Problem: Find all lines in the records that include the word "Given", and copy them out.

__________________________________________________

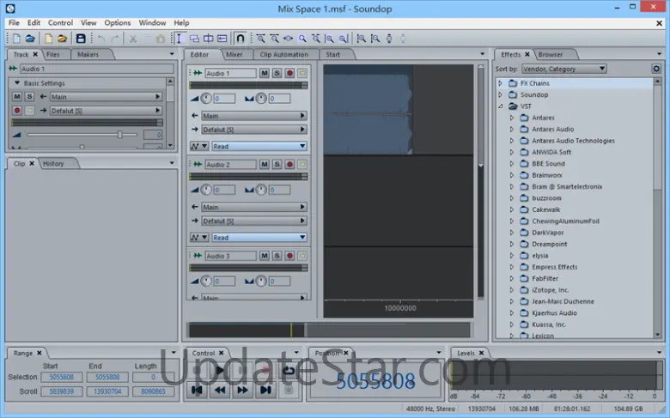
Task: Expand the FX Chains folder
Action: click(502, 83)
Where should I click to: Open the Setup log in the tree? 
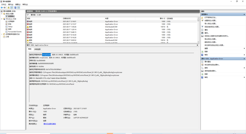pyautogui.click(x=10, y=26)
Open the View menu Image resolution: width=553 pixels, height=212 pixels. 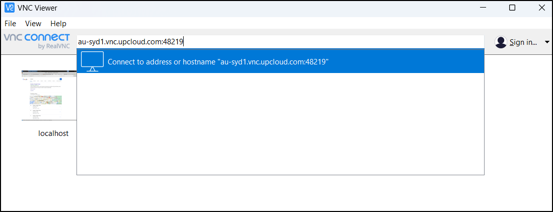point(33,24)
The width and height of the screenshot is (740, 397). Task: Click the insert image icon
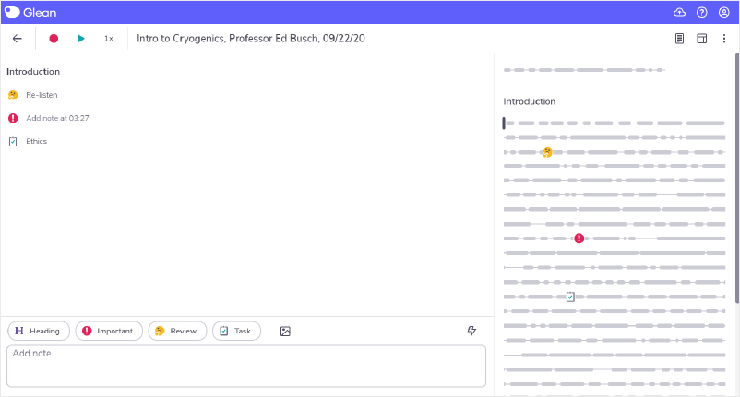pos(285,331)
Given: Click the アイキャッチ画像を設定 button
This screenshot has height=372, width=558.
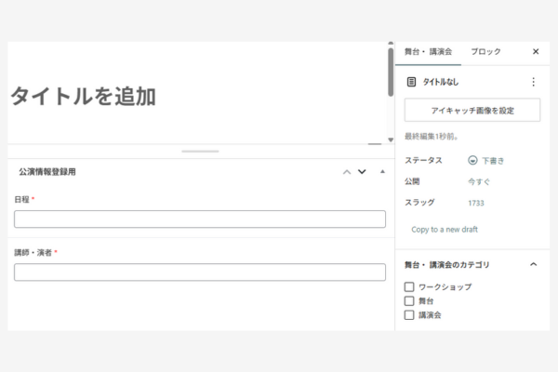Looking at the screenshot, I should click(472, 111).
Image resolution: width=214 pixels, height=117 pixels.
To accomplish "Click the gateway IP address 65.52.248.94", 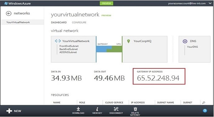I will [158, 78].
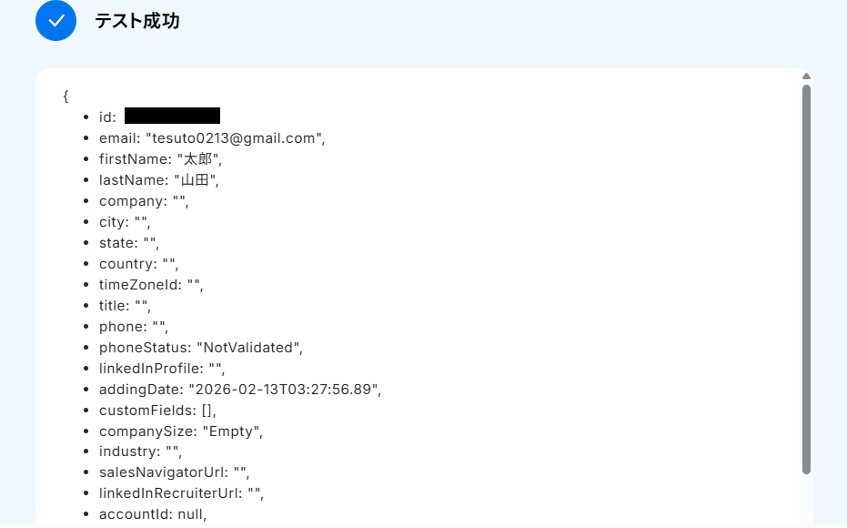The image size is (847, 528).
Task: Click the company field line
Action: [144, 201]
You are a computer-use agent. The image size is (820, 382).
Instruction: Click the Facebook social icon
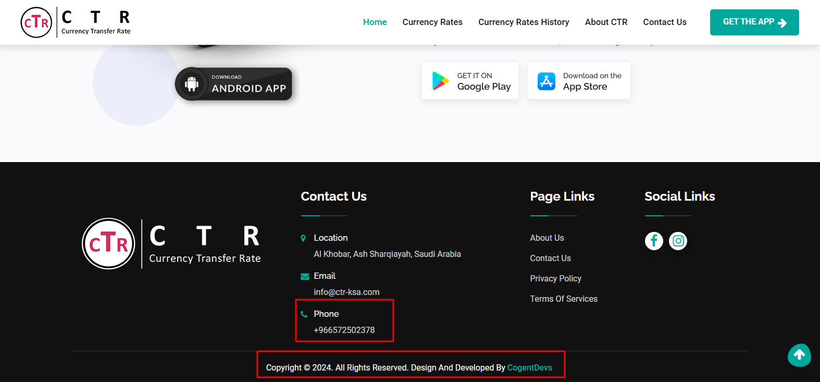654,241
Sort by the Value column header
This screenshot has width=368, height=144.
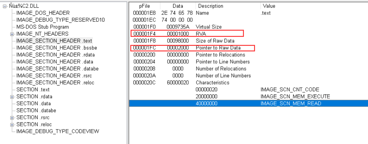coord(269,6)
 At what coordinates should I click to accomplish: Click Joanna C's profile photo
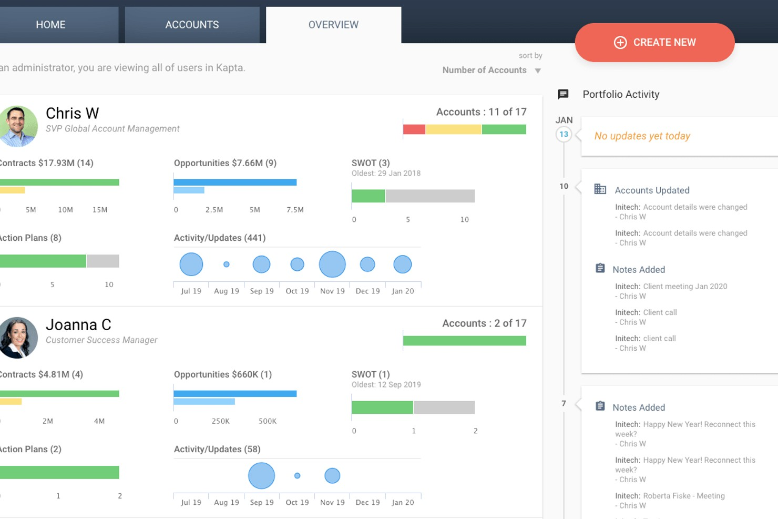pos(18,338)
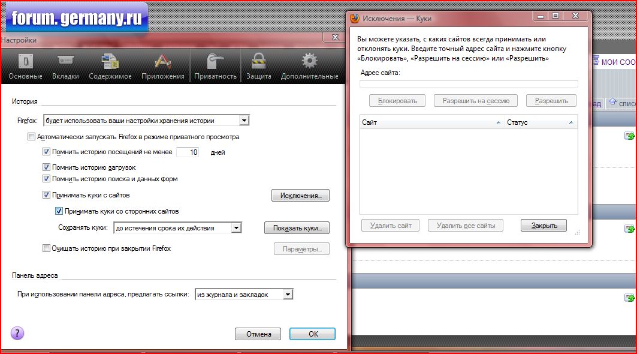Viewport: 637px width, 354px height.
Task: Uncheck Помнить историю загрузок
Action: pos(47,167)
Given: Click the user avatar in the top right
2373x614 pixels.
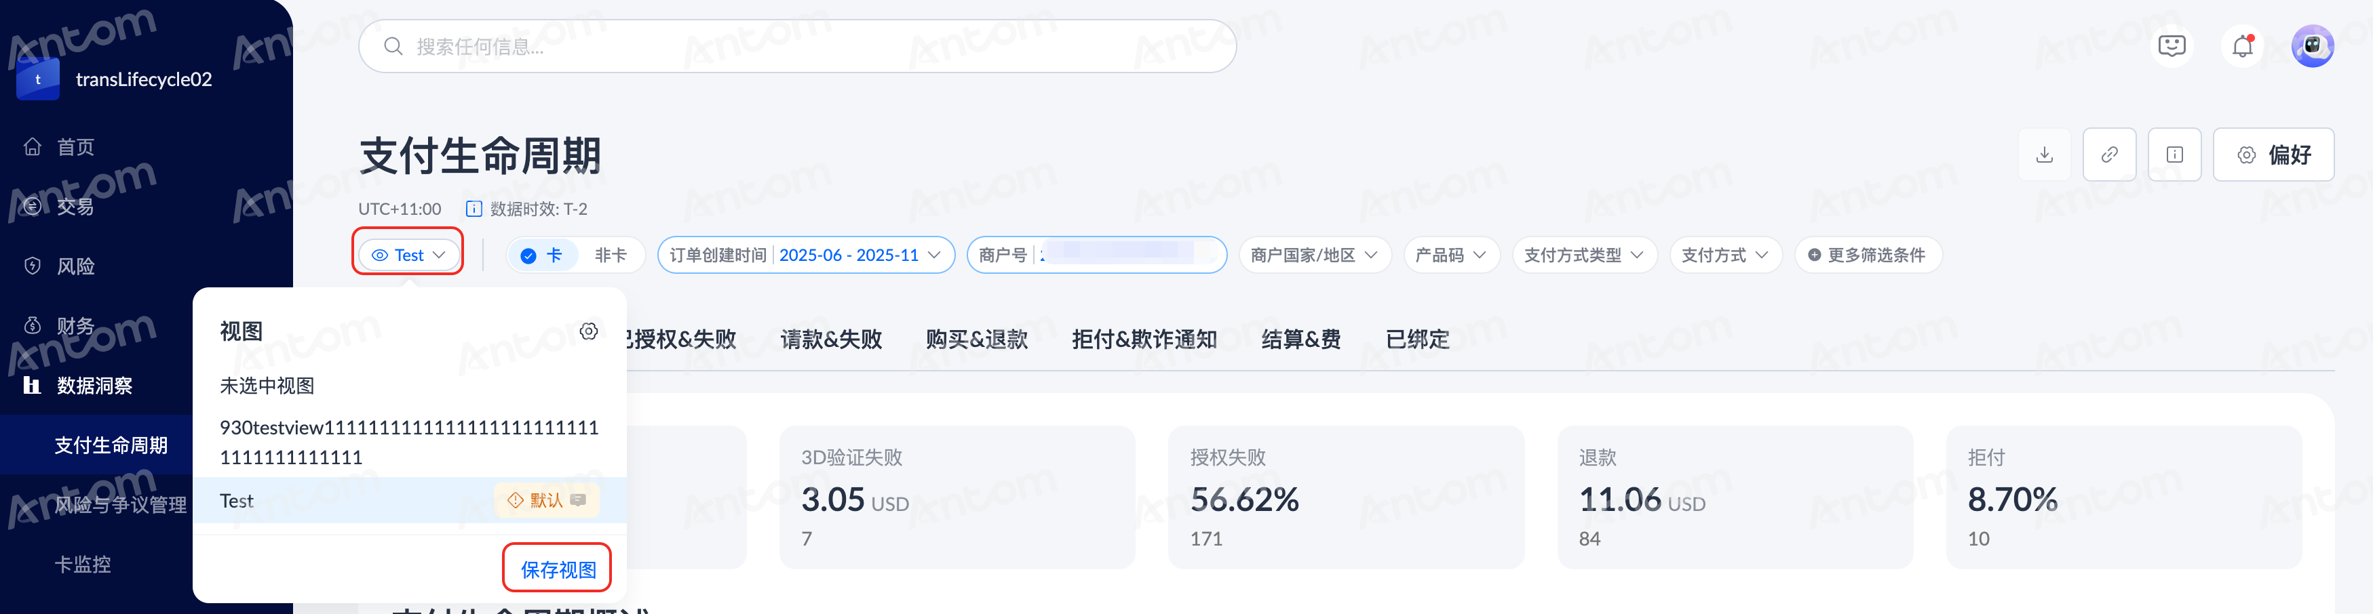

__________________________________________________

Solution to the problem:
Given: Click the アイキャッチ画像を設定 button
Given: Click the user avatar in the top right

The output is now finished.